# Heat issue



## Dano55 (May 10, 2013)

I have a 2002 Altima 2.5 S. I turn the heat on and it blows cold air. i changed out both thermostats. i was wondering if any body has an Idea on why it is blowing cold air.


----------



## rogoman (Dec 16, 2004)

Feel the heater hoses; the inlet hose should be fairly hot while the outlet hose should be noticeably cooler. If there is no difference in the hose temperatures, then the heater core might be plugged up.
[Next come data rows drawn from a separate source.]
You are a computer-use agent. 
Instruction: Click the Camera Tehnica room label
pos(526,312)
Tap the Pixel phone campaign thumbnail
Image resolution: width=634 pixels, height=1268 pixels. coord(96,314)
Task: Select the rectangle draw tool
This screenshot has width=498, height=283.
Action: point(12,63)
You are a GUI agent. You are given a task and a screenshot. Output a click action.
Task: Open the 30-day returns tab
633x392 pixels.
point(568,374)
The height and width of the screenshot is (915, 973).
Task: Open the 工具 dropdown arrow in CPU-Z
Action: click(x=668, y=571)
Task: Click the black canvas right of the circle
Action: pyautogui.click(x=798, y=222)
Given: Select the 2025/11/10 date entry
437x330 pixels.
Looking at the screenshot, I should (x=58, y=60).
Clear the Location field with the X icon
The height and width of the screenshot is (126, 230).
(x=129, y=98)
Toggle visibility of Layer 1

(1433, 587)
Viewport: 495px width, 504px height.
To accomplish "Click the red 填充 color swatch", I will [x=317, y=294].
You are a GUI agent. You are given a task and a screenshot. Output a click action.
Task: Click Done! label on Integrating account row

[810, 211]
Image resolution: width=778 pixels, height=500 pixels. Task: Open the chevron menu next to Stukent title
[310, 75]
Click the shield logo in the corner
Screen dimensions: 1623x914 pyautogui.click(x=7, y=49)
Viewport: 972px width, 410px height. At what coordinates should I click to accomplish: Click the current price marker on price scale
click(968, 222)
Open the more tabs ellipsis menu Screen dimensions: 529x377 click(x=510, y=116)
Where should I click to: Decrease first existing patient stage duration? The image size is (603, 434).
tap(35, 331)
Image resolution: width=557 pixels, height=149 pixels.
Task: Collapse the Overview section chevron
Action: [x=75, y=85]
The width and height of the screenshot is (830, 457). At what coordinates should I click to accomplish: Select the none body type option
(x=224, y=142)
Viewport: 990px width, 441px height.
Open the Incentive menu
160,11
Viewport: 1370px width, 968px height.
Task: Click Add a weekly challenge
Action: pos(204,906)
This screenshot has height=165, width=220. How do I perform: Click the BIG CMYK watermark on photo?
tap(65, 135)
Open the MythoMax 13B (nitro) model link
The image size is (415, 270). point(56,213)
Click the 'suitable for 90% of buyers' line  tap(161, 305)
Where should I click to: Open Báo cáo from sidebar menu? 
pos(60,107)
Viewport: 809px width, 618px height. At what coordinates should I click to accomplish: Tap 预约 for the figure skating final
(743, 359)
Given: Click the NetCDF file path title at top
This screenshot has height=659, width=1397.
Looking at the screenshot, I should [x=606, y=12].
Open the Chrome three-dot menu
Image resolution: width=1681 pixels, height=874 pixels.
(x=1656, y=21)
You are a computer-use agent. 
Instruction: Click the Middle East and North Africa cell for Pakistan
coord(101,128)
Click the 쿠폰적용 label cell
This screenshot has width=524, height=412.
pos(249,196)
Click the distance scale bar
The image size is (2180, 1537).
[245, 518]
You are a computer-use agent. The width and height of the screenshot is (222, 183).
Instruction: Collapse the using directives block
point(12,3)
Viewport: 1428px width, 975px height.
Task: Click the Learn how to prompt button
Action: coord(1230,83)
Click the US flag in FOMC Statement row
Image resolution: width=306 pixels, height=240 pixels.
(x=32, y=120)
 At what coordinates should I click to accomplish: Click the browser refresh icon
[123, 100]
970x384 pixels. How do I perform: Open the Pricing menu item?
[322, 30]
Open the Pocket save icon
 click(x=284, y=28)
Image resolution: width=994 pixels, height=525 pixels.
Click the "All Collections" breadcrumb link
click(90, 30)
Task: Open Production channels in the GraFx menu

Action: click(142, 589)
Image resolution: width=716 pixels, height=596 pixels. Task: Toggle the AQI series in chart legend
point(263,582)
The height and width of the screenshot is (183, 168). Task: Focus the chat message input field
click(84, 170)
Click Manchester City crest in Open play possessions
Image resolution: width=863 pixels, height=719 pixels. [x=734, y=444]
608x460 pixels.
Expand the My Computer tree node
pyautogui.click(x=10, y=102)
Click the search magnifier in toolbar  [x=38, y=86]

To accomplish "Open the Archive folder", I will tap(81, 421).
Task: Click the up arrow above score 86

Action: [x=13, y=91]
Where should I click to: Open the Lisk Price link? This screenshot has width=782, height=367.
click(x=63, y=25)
There is also the air mix door in the heater box that's controlled by the temperature control knob on the dash. Check the cable as follows:

1. Move temperature control knob to full hot position.
2. Unclamp temperature control cable.
3. Move air mix door lever rearward, to full hot position.
4. Install the clamp.


----------



## Dano55 (May 10, 2013)

Where is the air mix door located on the car?


----------



## rogoman (Dec 16, 2004)

The air mix door is located on the heating unit which is located under the dash behind the A/C and heat controls.


----------



## Dano55 (May 10, 2013)

I checked the hoses and one is hot to the touch and the other I can grab. The door closes all the way for the heat to blow. it will blow warm to hot air for a little bit and I let it run for about 25 min after the car warmed up. Then it will blow like warm and then warmer. I thin there might be air in the line.


----------